At first, I was adamant I wasn’t going to university. I think this was mainly down to not believing in myself enough to be able to achieve a degree! My brother had graduated and I was so proud of him, and I could see how proud my parents were. My parents are so supportive - they wouldn’t mind whether I had gone to university or not.
Although I was worried of failing them, I didn’t want to go to university just because I was worried about letting them down. I wanted to go for me. I started thinking seriously about what I wanted to do and applied to Suffolk. I only applied for the one course, Criminology and Sociology…which was a bit risky!
I had a month to make sure my grades would meet the requirements, and that’s when my Grandad fell ill. I took a week off college because I needed to be by his side. I was so worried as everyone else was studying and I kept thinking about my grades, but my Grandad was more important and I needed to be with him.
Unfortunately, he passed away. It was so unexpected. He’d been ill before but had always got better. Just before he passed, I had told him I would make him proud. I was going to get my grades and study for my degree. He was always so supportive of everything, so I wish he had seen me get in to university.
Now I’m in my last year, I’ve realised how much I’ve grown as a person.
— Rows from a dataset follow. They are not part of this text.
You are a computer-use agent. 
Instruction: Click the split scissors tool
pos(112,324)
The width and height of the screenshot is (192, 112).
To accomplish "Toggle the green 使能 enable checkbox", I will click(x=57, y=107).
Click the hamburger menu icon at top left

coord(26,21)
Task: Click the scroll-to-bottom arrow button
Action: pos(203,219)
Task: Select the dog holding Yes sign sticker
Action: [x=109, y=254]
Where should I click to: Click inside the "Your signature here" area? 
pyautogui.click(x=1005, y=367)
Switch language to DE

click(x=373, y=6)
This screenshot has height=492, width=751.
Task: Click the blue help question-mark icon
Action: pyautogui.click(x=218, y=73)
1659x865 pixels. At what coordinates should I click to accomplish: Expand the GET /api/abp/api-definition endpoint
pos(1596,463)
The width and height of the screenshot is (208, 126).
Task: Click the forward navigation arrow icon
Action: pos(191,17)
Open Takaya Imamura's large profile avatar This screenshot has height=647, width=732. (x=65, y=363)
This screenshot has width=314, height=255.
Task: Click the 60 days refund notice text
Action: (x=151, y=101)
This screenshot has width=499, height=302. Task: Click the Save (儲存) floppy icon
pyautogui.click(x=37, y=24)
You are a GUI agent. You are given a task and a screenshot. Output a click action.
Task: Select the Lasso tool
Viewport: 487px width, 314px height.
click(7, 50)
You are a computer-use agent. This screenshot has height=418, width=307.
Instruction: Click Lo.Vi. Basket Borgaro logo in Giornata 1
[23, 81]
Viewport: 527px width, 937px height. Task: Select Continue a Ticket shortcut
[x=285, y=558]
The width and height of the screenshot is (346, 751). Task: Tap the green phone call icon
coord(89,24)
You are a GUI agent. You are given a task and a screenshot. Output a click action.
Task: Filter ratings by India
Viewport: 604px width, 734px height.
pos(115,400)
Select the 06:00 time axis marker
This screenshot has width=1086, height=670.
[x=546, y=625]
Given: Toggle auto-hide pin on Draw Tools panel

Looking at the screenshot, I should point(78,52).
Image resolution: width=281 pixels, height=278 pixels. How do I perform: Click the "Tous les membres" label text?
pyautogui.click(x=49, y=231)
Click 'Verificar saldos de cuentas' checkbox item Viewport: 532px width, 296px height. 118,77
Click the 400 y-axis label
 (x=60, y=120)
I believe in myself more and have a lot more confidence – I’ve recently started volunteering and giving back to the community which is an amazing feeling. I have a completely different outlook on life and I’m much more open to things.
Getting in to university and knowing I fulfilled the promise I made to my Grandad just makes it even more of an achievement to me. Even though he’s not here, I know he would be proud and he would’ve been asking me ‘how are you getting on ’and ‘what are you up to’. Whenever I get stressed or when times get tough, I just think of him. He keeps me going.